**Exercise goal:**
Transcribe the listing below exactly, from its first line through the line with "图片频道 (133, 147)". Omit the pictures.

══ Source data ══

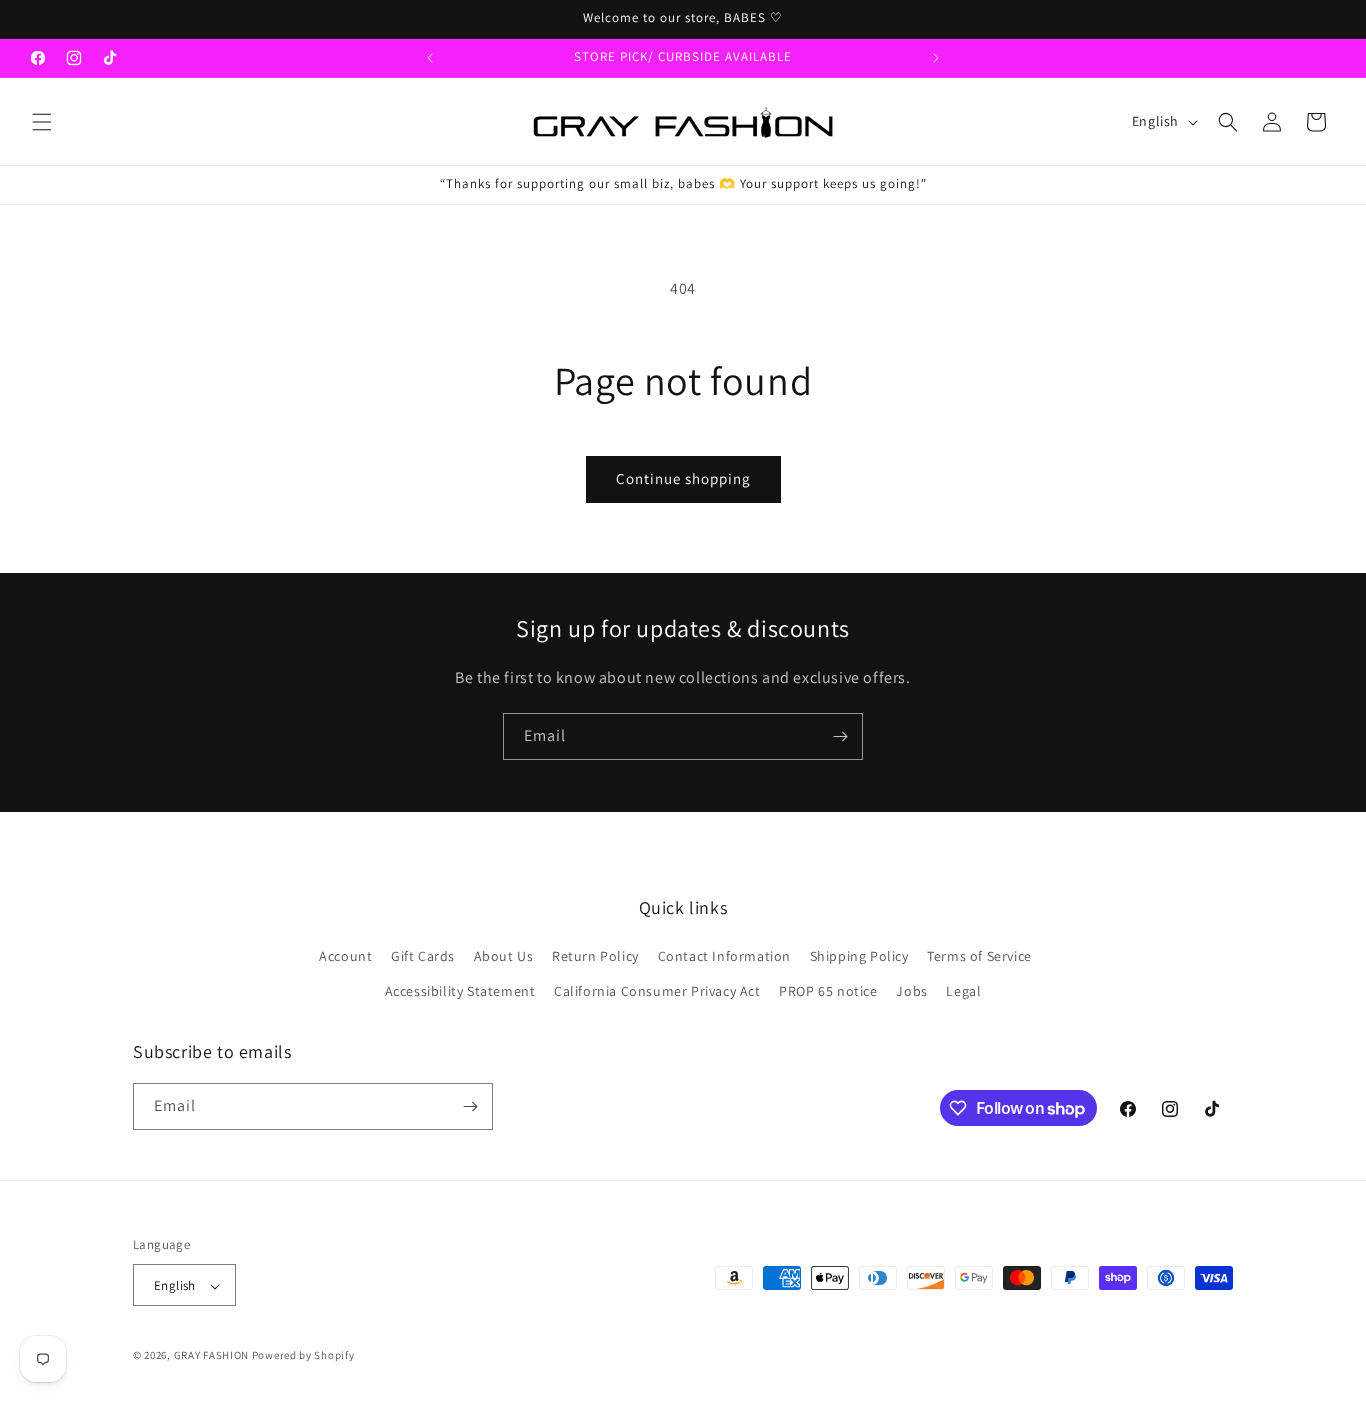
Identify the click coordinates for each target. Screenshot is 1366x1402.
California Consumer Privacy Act (657, 992)
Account (345, 956)
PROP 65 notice (828, 992)
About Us (504, 956)
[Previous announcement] (430, 58)
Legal (963, 992)
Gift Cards (423, 956)
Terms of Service (979, 956)
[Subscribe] (840, 736)
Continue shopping (683, 478)
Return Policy (595, 956)
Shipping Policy (859, 956)
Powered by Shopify (303, 1356)
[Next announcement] (936, 58)
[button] (42, 122)
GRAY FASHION (211, 1356)
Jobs (911, 992)
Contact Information (724, 956)
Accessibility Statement (460, 992)
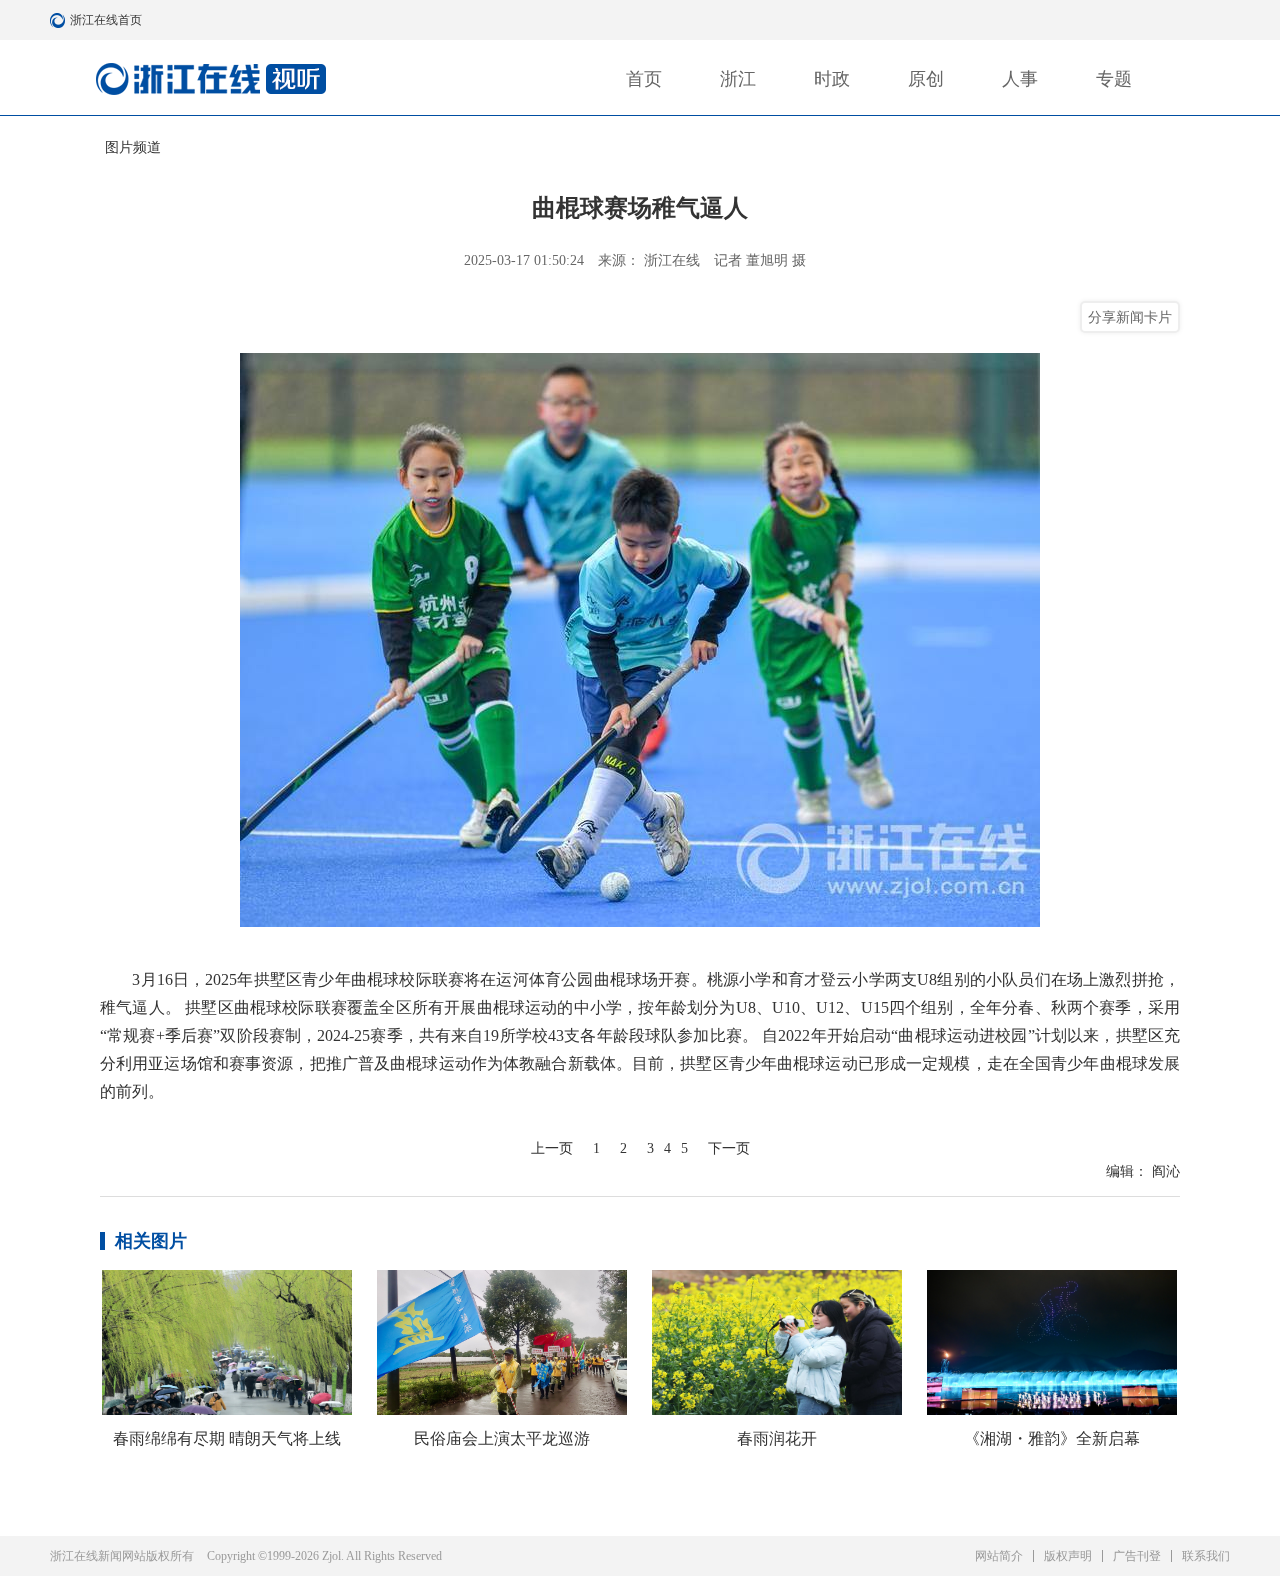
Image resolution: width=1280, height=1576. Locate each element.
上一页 (552, 1148)
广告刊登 (1137, 1556)
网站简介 (999, 1556)
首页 (644, 79)
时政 (832, 79)
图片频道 (133, 147)
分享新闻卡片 (1130, 317)
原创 (926, 79)
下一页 (729, 1148)
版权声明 (1068, 1556)
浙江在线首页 (60, 20)
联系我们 (1206, 1556)
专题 (1114, 79)
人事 (1020, 79)
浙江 (738, 79)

═══

**Task answer:**
Identify the click coordinates for each target. Screenshot is 1366x1402.
California Consumer Privacy Act (657, 992)
Account (345, 956)
PROP 65 notice (828, 992)
About Us (504, 956)
[Previous announcement] (430, 58)
Legal (963, 992)
Gift Cards (423, 956)
Terms of Service (979, 956)
[Subscribe] (840, 736)
Continue shopping (683, 478)
Return Policy (595, 956)
Shipping Policy (859, 956)
Powered by Shopify (303, 1356)
[Next announcement] (936, 58)
[button] (42, 122)
GRAY FASHION (211, 1356)
Jobs (911, 992)
Contact Information (724, 956)
Accessibility Statement (460, 992)
Image resolution: width=1280, height=1576. Locate each element.
上一页 (552, 1148)
广告刊登 (1137, 1556)
网站简介 (999, 1556)
首页 (644, 79)
时政 (832, 79)
图片频道 (133, 147)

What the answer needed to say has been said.